What to produce: Your answer must be the lines from the one containing "1200x800 pixels. Task: Click" through the last line below, copied exactly, with no pictures.

*** Provided records Section Begins ***

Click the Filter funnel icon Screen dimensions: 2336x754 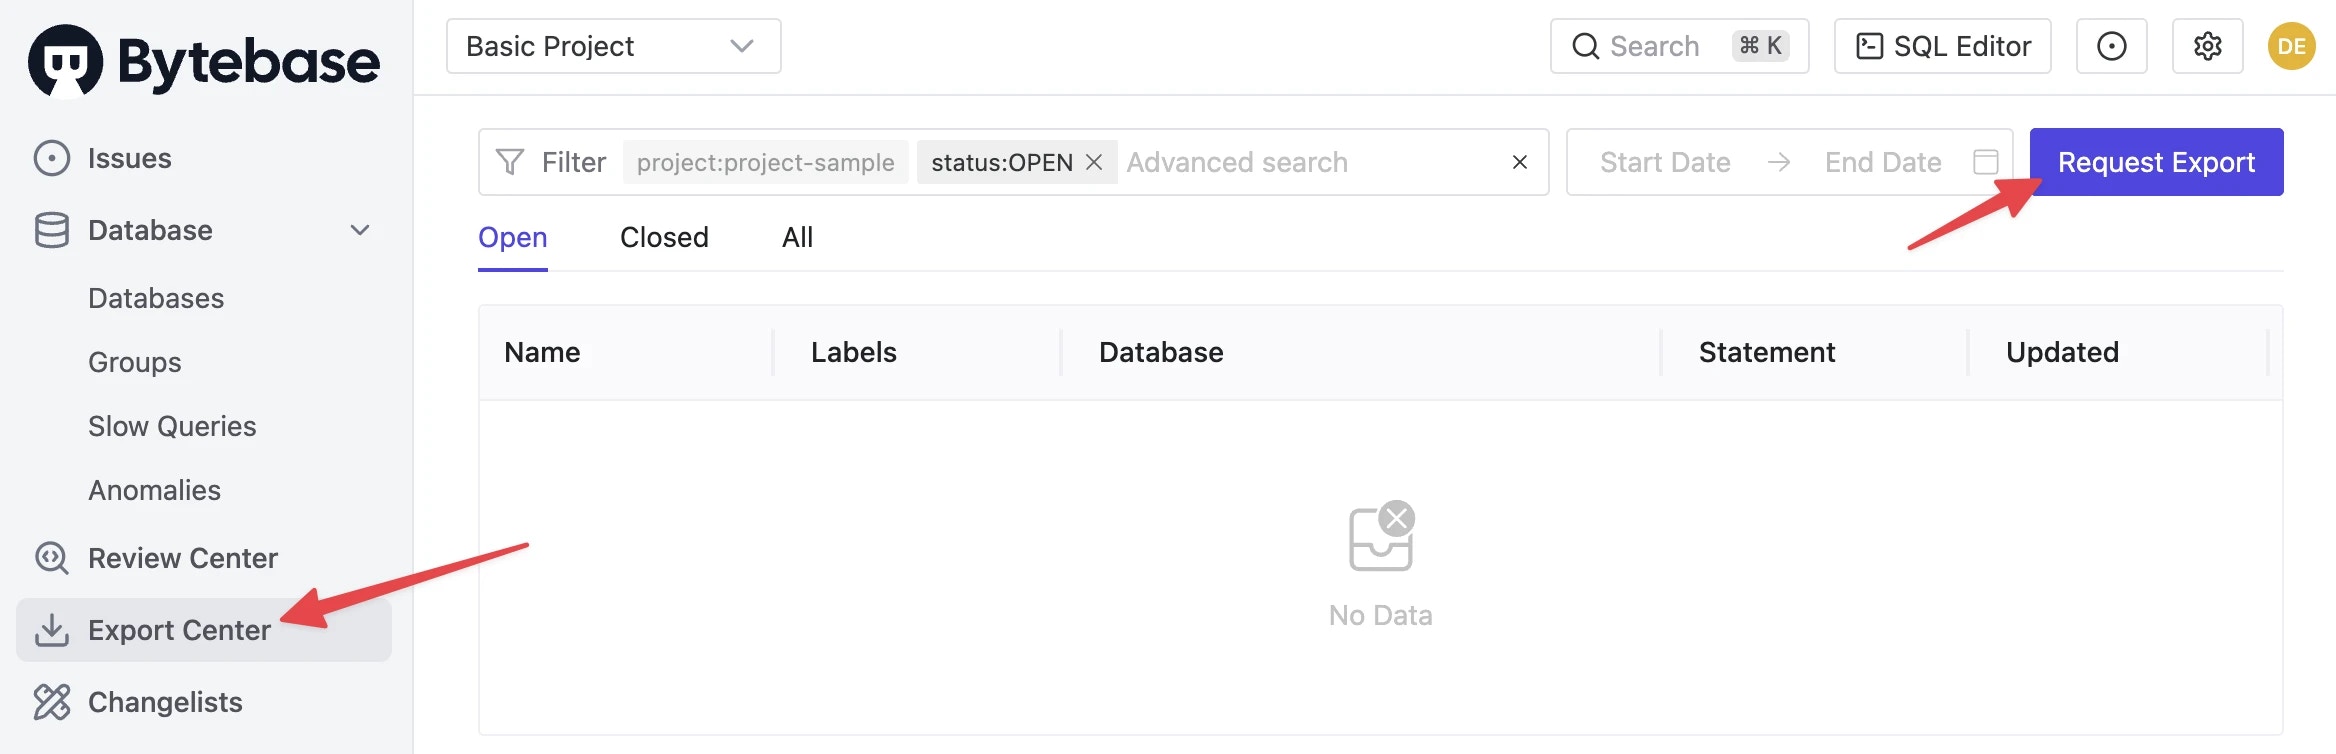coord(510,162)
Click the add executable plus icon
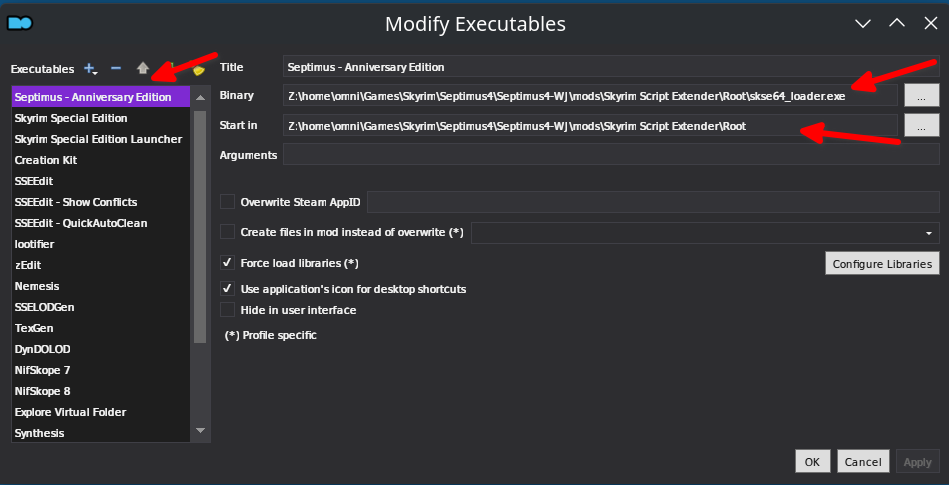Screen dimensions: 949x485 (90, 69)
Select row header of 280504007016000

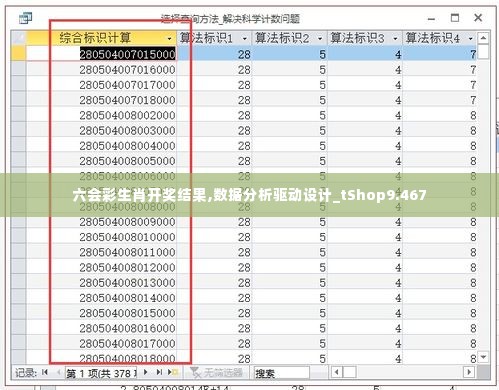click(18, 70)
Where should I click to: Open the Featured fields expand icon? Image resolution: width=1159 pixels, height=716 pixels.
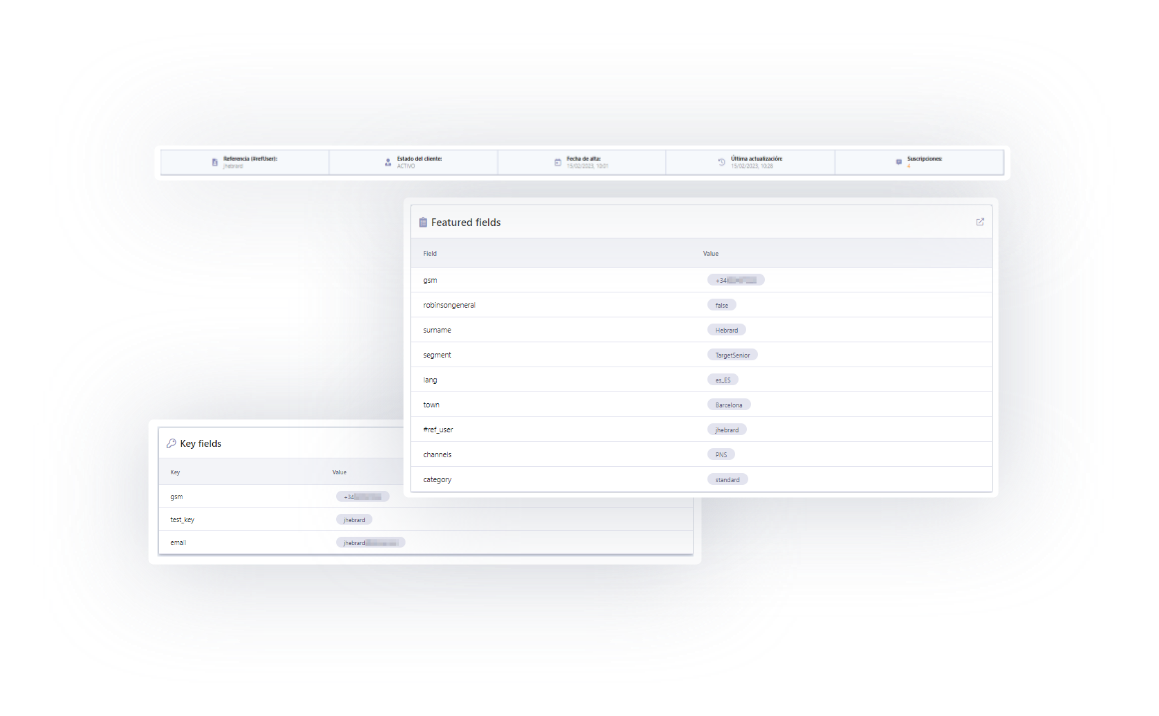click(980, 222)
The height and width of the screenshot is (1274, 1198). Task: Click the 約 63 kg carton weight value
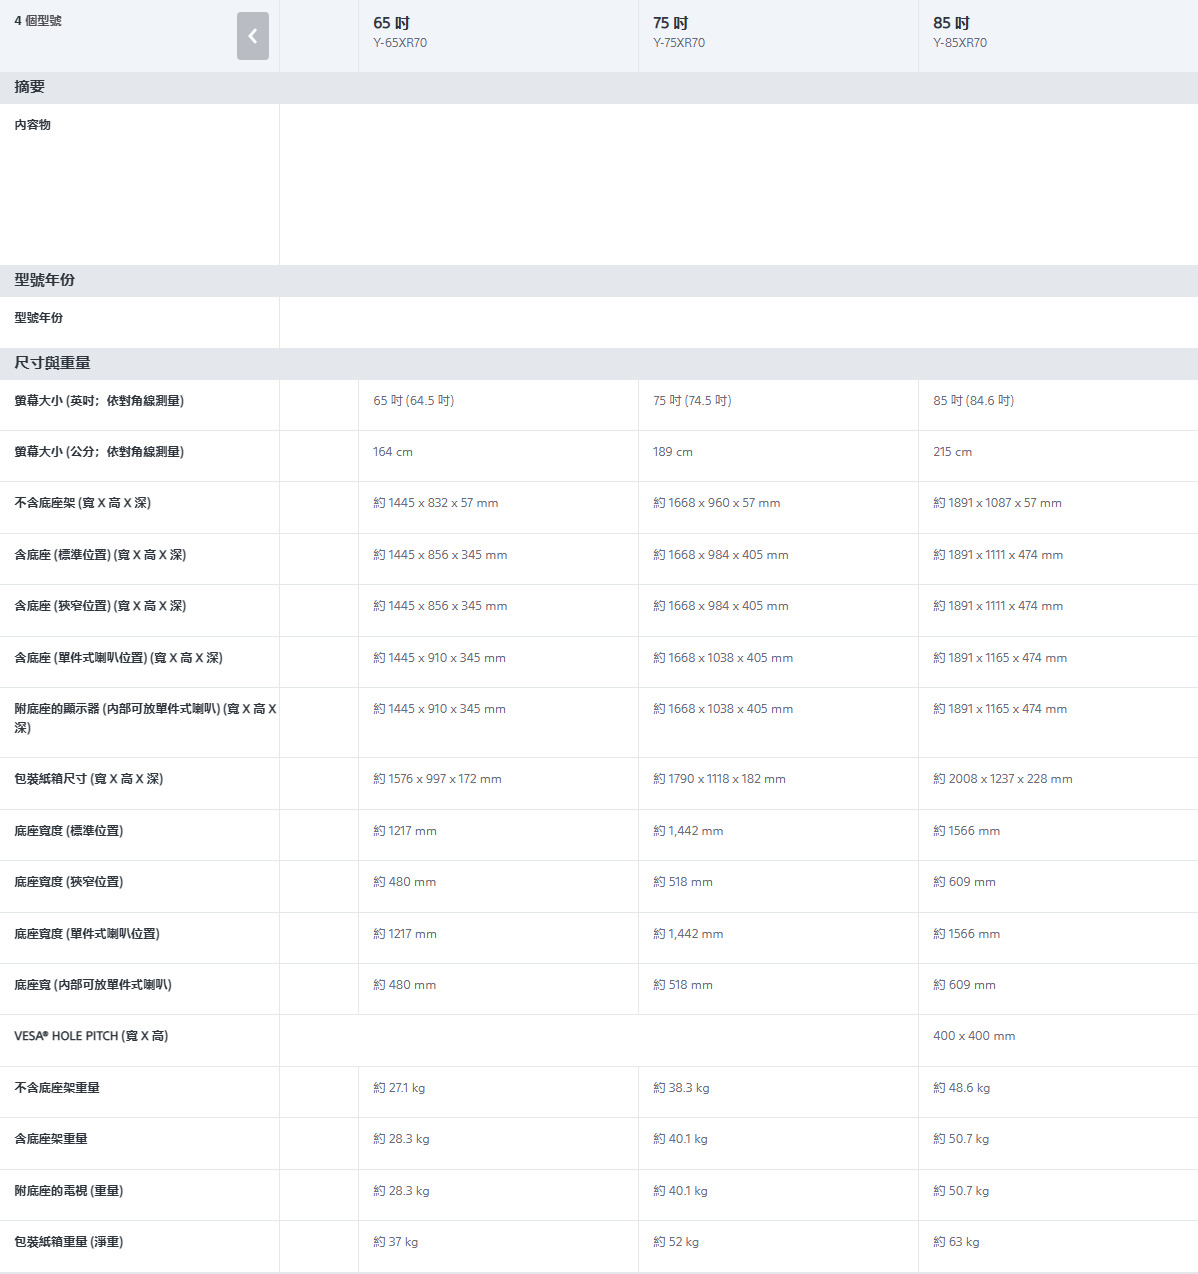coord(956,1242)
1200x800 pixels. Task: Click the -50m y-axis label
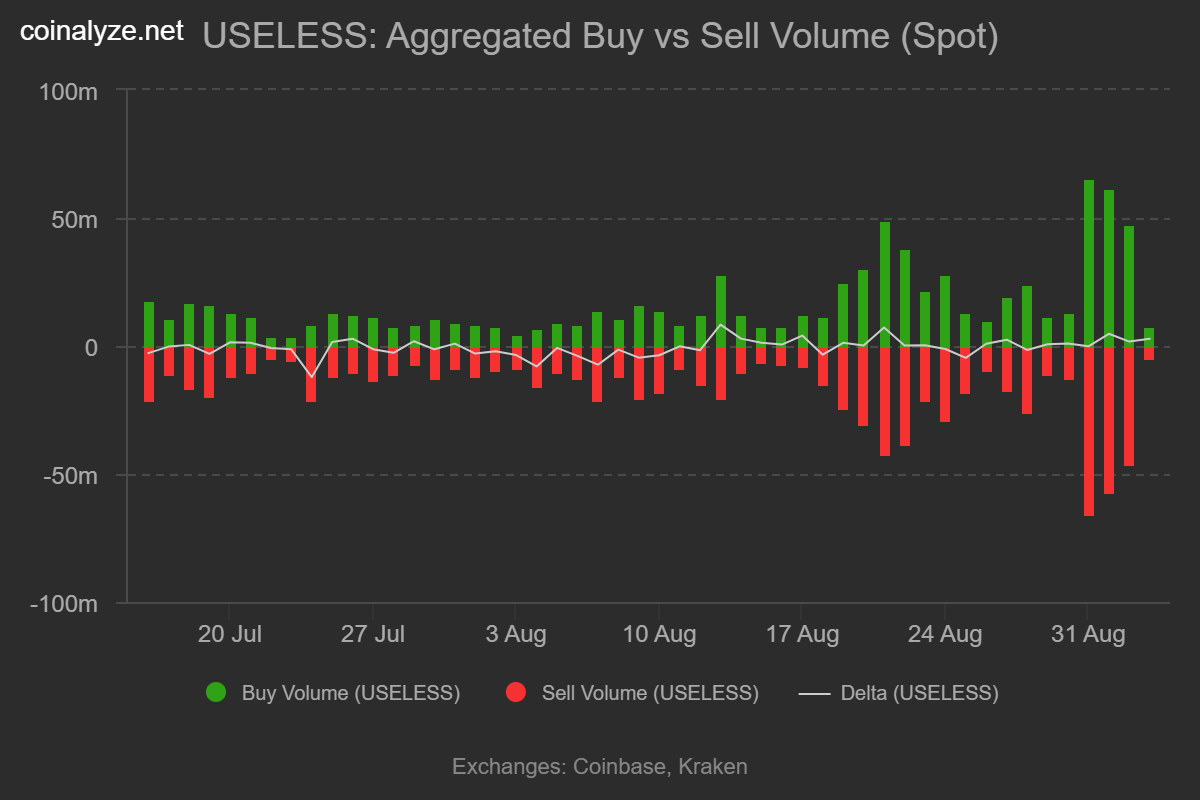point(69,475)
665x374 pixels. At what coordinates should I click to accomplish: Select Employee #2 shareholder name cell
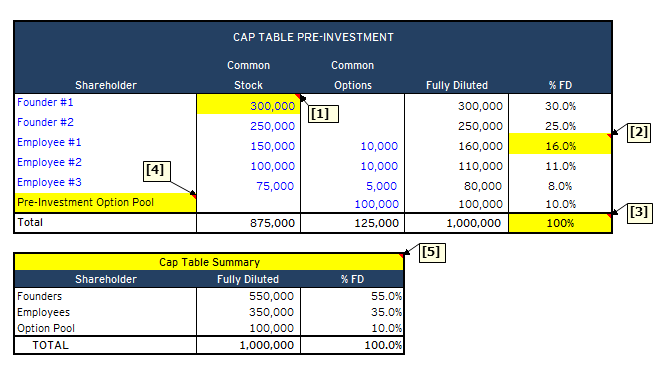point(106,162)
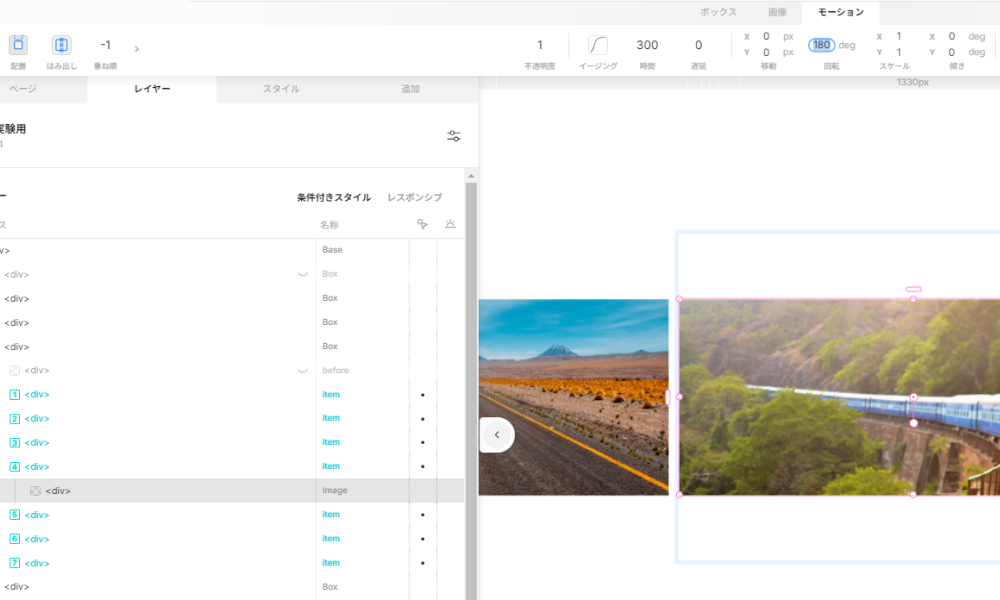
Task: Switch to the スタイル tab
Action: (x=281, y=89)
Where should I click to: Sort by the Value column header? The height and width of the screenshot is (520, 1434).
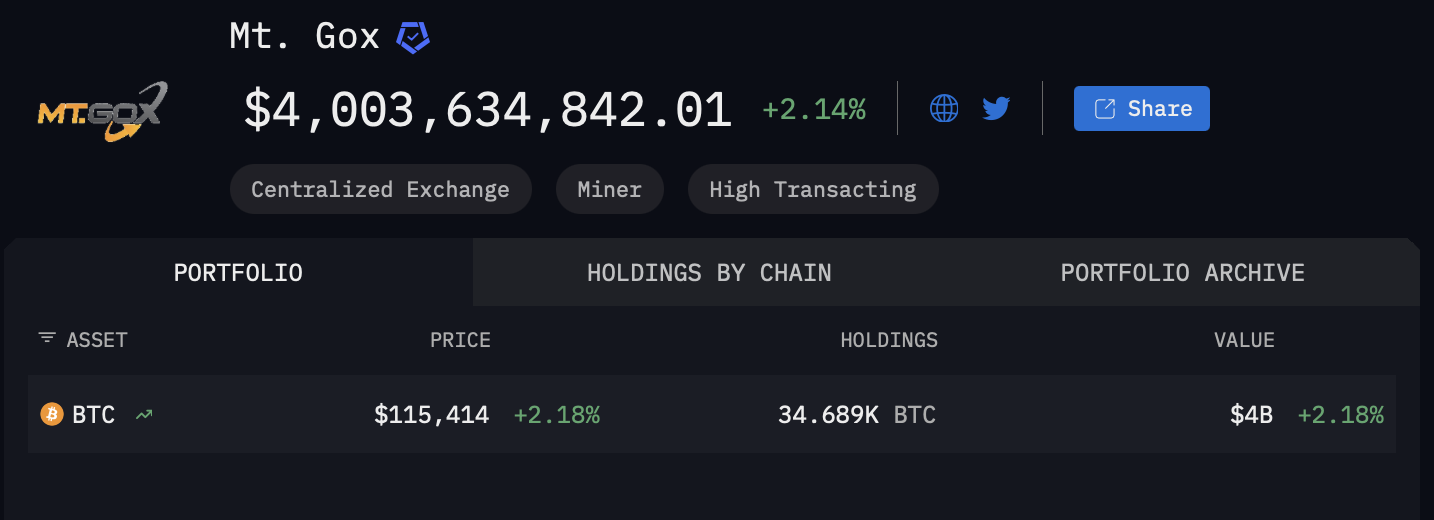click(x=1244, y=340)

*** Provided records Section Ends ***

Solution for this problem:
1200x800 pixels. Task: Click the -50m y-axis label
point(69,475)
665x374 pixels. At what coordinates should I click to accomplish: Select Employee #2 shareholder name cell
point(106,162)
Task: Switch to the スタイル tab
Action: (x=281, y=89)
Where should I click to: Sort by the Value column header? The height and width of the screenshot is (520, 1434).
click(x=1244, y=340)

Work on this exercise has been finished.